Salvo la excepción reciente de la calçotada o el hecho casteller, producida en las últimas décadas, los referentes colectivos, los iconos nacionales, el imaginario catalán se había construido a partir de elementos de la ‘Catalunya Vella’, como si éste fuera no sólo el territorio más “nacional”, sino el único digno propiamente de este nombre: Barcelona, Montserrat, la llanura de Vic, el corazón de Cataluña, el Empordà, la Cerdanya, el Montseny, la Costa Brava, la sardana, el Turó del Home, el Puigmal…
Ni tierra adentro, ni más abajo, ni más allá del mar, el país demasiado a menudo parece terminarse en Sitges, pasando por alto, eso sí, el Baix Llobregat.
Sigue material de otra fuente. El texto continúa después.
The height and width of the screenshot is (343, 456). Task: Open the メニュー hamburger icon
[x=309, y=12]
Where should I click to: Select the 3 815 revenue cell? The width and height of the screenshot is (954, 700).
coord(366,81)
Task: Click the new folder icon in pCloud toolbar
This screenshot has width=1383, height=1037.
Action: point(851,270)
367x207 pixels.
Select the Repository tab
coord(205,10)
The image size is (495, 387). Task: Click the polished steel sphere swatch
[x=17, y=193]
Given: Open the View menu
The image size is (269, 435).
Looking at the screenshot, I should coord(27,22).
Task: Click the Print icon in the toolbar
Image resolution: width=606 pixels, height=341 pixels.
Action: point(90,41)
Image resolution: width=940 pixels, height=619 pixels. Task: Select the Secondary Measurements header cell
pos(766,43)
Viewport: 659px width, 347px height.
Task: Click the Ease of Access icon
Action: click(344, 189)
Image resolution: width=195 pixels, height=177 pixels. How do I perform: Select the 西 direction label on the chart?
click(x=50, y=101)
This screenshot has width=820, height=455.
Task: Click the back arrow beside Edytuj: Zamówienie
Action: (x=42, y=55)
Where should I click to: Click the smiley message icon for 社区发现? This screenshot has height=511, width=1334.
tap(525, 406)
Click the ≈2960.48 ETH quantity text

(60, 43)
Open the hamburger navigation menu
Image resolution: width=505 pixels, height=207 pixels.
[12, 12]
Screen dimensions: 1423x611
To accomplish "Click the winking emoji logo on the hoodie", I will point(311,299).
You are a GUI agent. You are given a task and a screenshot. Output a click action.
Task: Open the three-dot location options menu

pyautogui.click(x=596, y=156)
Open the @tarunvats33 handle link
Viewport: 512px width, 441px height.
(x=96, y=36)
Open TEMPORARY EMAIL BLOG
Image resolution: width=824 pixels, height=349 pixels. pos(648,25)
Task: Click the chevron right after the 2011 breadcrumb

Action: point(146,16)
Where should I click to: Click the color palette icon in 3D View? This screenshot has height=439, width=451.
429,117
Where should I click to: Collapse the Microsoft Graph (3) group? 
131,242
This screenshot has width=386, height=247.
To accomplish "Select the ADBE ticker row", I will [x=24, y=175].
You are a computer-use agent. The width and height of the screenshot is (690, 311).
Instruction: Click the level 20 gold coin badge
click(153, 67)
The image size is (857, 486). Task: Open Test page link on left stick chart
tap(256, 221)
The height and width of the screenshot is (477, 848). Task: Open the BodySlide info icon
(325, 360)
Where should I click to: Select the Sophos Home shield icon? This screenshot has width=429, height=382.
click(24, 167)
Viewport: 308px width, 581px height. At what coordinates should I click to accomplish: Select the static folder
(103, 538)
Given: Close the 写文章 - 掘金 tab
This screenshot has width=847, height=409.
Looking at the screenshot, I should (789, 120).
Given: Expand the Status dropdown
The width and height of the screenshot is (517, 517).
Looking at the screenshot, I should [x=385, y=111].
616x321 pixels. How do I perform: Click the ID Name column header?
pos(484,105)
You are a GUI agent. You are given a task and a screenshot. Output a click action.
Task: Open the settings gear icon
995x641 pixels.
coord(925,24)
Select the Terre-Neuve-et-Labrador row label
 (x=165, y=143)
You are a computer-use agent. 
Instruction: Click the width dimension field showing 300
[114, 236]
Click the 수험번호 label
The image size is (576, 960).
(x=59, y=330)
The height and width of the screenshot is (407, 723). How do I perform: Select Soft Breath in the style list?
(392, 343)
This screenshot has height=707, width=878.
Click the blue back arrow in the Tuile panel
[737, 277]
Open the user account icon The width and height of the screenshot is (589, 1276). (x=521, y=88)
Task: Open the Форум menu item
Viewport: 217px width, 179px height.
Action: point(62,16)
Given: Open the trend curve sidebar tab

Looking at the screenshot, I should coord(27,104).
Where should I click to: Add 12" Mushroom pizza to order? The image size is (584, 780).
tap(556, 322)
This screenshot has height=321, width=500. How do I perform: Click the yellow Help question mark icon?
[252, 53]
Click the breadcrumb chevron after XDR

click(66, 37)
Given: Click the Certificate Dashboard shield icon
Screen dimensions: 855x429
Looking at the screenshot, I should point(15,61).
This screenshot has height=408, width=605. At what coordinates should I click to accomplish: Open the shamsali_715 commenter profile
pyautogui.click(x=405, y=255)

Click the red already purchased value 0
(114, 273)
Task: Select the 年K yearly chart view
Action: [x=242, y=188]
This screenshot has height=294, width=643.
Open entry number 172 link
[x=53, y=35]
Hay una simplificación pavorosa de la catalanidad referencial, reducida a un ámbito limitado, a la que cuesta mucho imaginar también, como elementos propios de la catalanidad, con categoría de simbólicos, el Montsec o el Montsant, Els Ports o el Delta, la jota o la niebla de Lleida.
La nación real no es sólo la del “nosaltres”, sino también la del “naltros”, el “natros”, el “naltres”, el “noltros” o el “mosatros”, por decirlo de algún modo. Bienvenido sea, pues, el fenómeno ‘Alcarràs’, porque permitirá la visualización de muchas periferias y, ojalá, comporte también su socialización emocional. Un paso importante en la definición de una identidad colectiva realmente nacional, a la que todavía faltan tantos factores de cohesión, intercambio e intercomunicación dialectal, con un mercado cultural sólido e identificable o, al menos, que se le parezca.
(1) Se trata de las diversas formas dialectales del catalán de decir «nosotros».